“Do this in memory of me.”
Jesus first spoke these words to His disciples as they gathered with Him in the Upper Room to eat the Passover meal on the eve of His Passion. He continues to speak these words to us at every Mass, at the end of the consecration of the bread and wine into His Body and Blood. As He gives us the great gift of the Eucharist, He also gives us this command: “Do this in memory of me.” There is a twofold meaning to this phrase which would benefit us greatly to reflect upon during these years of Eucharistic Revival.
First, Jesus commissioned the Twelve to do what He had done in the Upper Room. They were to take ordinary bread and wine, which through the power of the Holy Spirit become His Body and Blood, and to share that gift with His disciples as the food which nourishes us for eternal life.

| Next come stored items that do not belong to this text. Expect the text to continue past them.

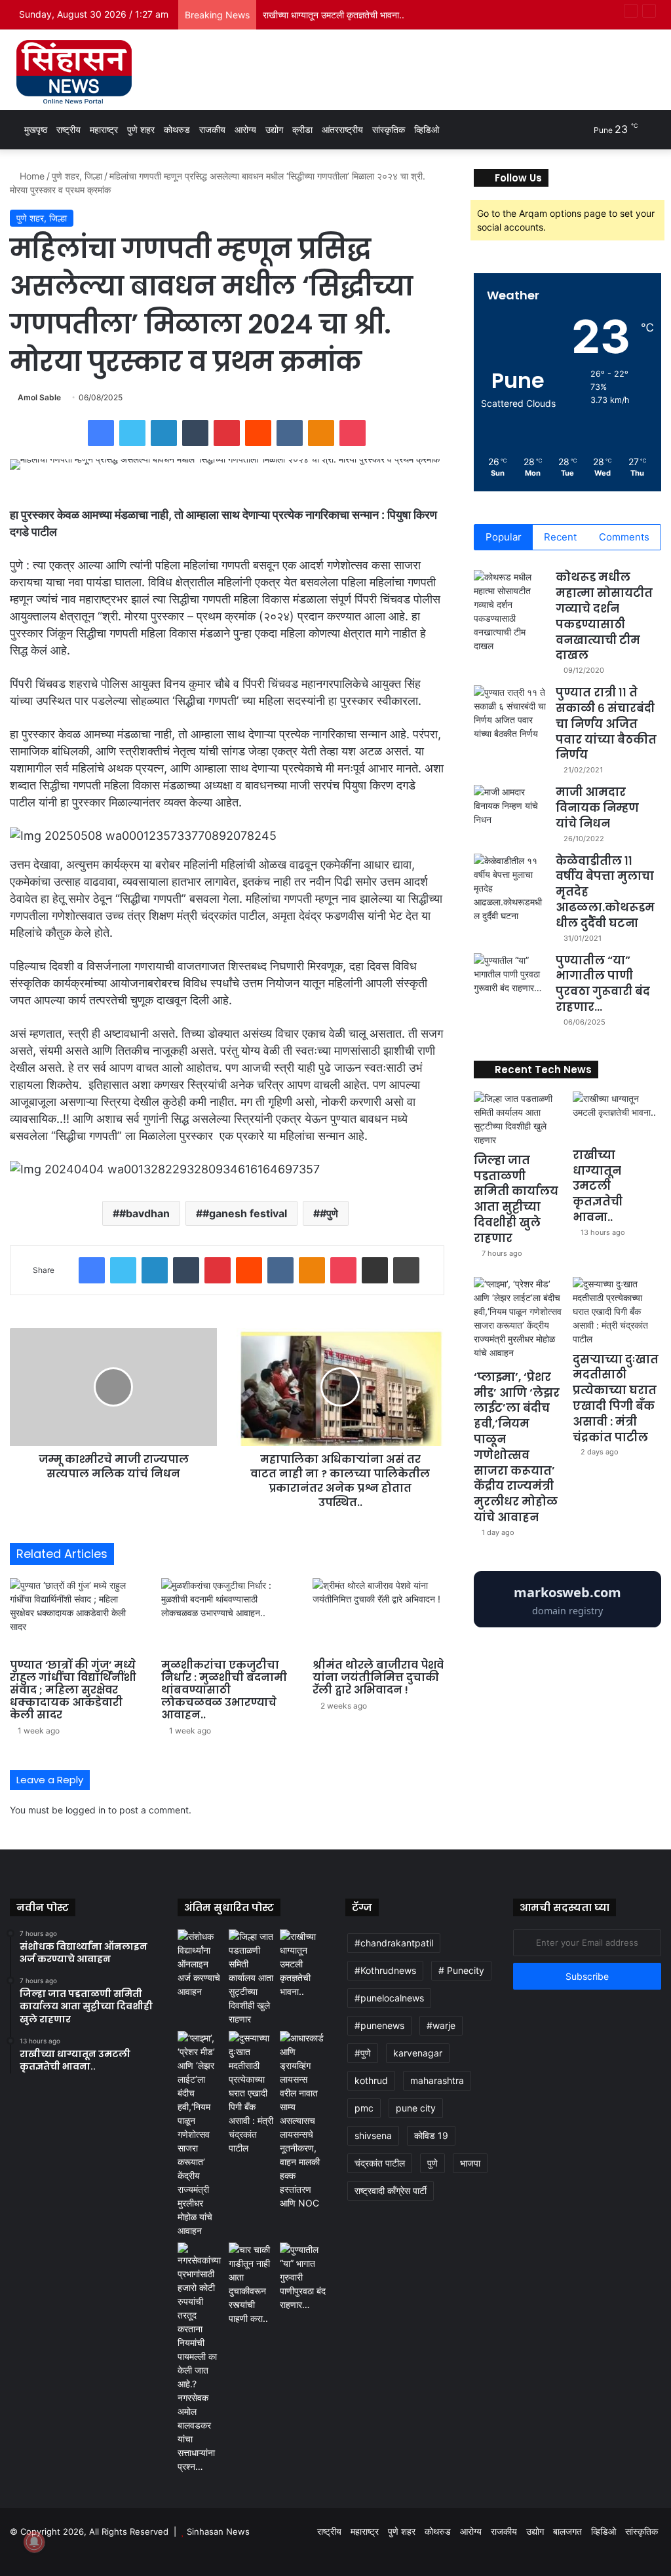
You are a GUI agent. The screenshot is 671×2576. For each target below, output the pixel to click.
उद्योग (274, 129)
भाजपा (470, 2163)
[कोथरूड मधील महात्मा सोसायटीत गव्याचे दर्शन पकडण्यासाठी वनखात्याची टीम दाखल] (510, 611)
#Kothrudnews (385, 1970)
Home (31, 175)
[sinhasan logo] (74, 71)
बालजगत (567, 2531)
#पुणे (329, 1213)
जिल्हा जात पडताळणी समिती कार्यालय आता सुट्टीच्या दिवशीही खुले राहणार (516, 1199)
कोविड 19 (431, 2135)
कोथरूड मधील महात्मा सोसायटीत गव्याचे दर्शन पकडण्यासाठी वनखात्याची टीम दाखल (604, 616)
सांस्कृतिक (388, 129)
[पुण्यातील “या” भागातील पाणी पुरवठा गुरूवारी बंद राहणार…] (510, 977)
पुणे (432, 2163)
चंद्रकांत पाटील (380, 2163)
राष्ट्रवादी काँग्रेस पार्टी (391, 2190)
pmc (364, 2107)
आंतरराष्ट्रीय (342, 129)
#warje (441, 2025)
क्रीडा (302, 129)
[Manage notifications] (34, 2541)
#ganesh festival (244, 1213)
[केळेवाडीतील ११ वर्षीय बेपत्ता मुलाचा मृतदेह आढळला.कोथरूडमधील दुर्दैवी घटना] (510, 888)
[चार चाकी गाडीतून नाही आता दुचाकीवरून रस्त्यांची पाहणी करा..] (252, 2284)
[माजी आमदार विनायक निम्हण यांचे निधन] (510, 809)
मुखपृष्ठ (34, 129)
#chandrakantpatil (394, 1942)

Thus, the Eucharist is the “source and summit of the Christian life” (cf. Lumen Gentium, 11). It is the source because it is the representation of Christ’s saving sacrifice on the Cross and His triumph over sin and death in the Resurrection. The life of the Christian flows out of this mystery of our redemption. The Eucharist is also the summit of Christian life because it is a foretaste of Heaven’s glory, sharing eternal life in communion with God, the angels and all the saints. Through Christ, truly present in the Eucharist, we are sacramentally united now in anticipation of the perfect unity we hope to share in Heaven. With the command to “Do this in memory of me,” Jesus wanted to ensure that His disciples throughout the ages would be spiritually nourished with this sacramental meal.
Second, through these words Jesus directs His disciples, all of us, to conform our entire lives to the pattern of selfless love which He has taught us and which is most evident in the mystery of the Eucharist. “Do this” is not only a command that the Sacrament of the Eucharist be celebrated, but also a reminder that the Lord calls each of us to give of ourselves for the good of others, to unite our sacrifices to the sacrifice of the Cross and to live inspired by the hope of sharing in the glory of the Resurrection.
The Christian who lives a Eucharistic life doesn’t just go to Mass and receive Holy Communion. Rather we allow Christ’s Real Presence received in the Eucharist to transform our hearts, minds and wills so that our lives, in an ever- increasing way, radiate God’s love to a world desperately in need of His grace.
The love of God present in the Eucharist is infinite. We can always grow in our awareness of God’s love for us, in our acknowledgement of our need for His mercy and in our dependence on the gifts of His grace. We should never think that we have exhausted this source of divine love which God makes available to us. Nor should we think that we have conformed ourselves to that love as much as we are able. God is never done with us. He has so much in store for us to receive and to become.
May God grant us the grace to live ever more Eucharistic lives, and may this Eucharistic Revival truly be a renewal of His life-giving presence within each of our hearts.